図6に示すように、OsMac3−UTR(s152−156)::GUS又はOsMac3−UTR(s137−139)::GUSを導入して作製した形質転換体の翻訳効率は、OsMac3−UTR::GUSを導入して作製した形質転換体と同程度であった。このことから、OsMac3の5’UTRの塩基配列の一部を改変しても、翻訳エンハンサーとしての活性が維持されることが分かる。
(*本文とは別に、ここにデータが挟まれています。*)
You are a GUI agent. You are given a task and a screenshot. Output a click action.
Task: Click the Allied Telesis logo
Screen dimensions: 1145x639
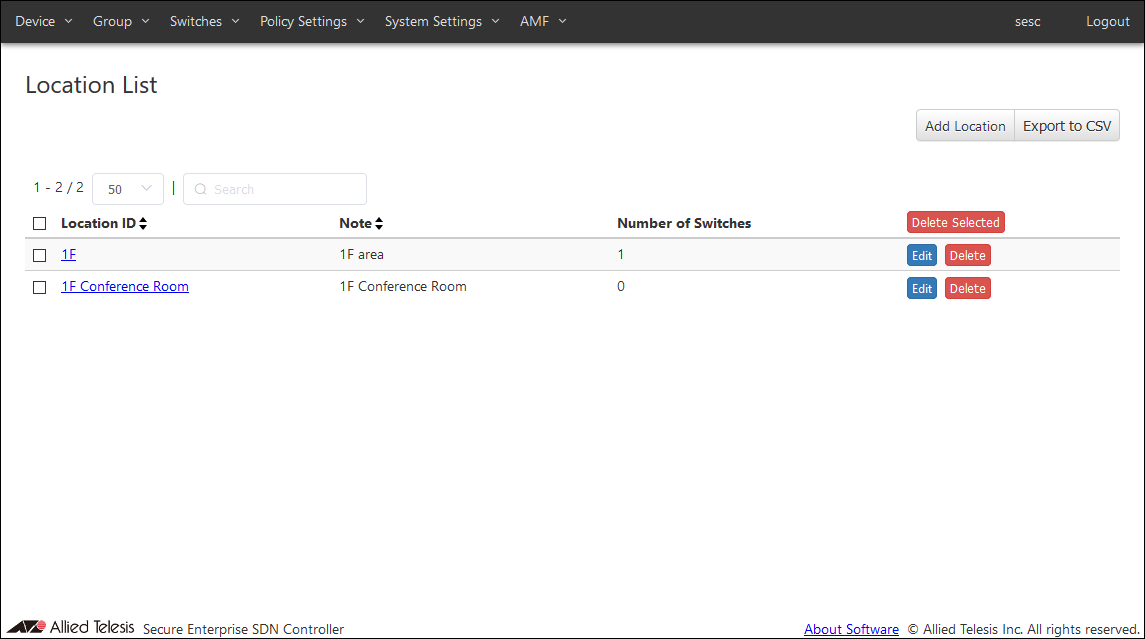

また、OsMac3−UTR(d1−160)::GUSを導入して作製した形質転換体は、OsMac3−UTR::GUSを導入して作製した形質転換体に比べて3倍以上の翻訳効率を示した。
2014年5月16日に出願された日本出願2014−102528の開示はその全体が参照により本明細書に取り込まれる。
本明細書に記載された全ての文献、特許出願、及び技術規格は、個々の文献、特許出願、及び技術規格が参照により取り込まれることが具体的かつ個々に記された場合と同程度に、本明細書中に参照により取り込まれる。

Claims (10)

  1. 翻訳エンハンサー活性を有する塩基配列からなる下記(a)から(f)のいずれか1つのDNA:
    (a)配列番号1の塩基配列からなるDNA、
    (b)配列番号2の塩基配列からなるDNA、
    (c)配列番号3の塩基配列からなるDNA、
    (d)前記(a)〜(c)のいずれか1つのDNAにおいて1個又は数個の塩基が欠失、置換、又は付加されたDNA、
    (e)前記(a)〜(d)のいずれか1つのDNAと相補的なDNAとストリンジェントな条件下でハイブリダイズするDNA、
    (f)前記(a)〜(e)のいずれか1つのDNAと相同性が80%以上の塩基配列からなるDNA。
  2. 請求項1に記載のDNAを含む組換えベクター。
  3. 請求項1に記載のDNAがプロモーターと構造遺伝子との間に挿入されている請求項2に記載の組換えベクター。
  4. 請求項2又は請求項3に記載の組換えベクターで形質転換された形質転換体。
  5. 植物細胞、植物組織、植物器官、植物体、及び種子からなる群より選択されるいずれか1つである請求項4に記載の形質転換体。
  6. 請求項1に記載のDNAに対応するRNAとタンパク質をコードするRNAとを含む翻訳用RNAを用いて、前記タンパク質を合成するタンパク質合成方法。
  7. 請求項1に記載のDNAと構造遺伝子とを含む組換えベクターを用いて形質転換体を得ることと、前記形質転換体を培養することと、を含む請求項6に記載のタンパク質合成方法。
  8. 前記翻訳用RNAとインビトロ無細胞系タンパク質合成用反応液とを接触させることを含む請求項6に記載のタンパク質合成方法。
  9. 更に、請求項1に記載のDNAと構造遺伝子とを含む鋳型DNAから前記翻訳用RNAを合成することを含む請求項8に記載のタンパク質合成方法。
  10. 請求項1に記載のDNAの翻訳エンハンサーとしての使用。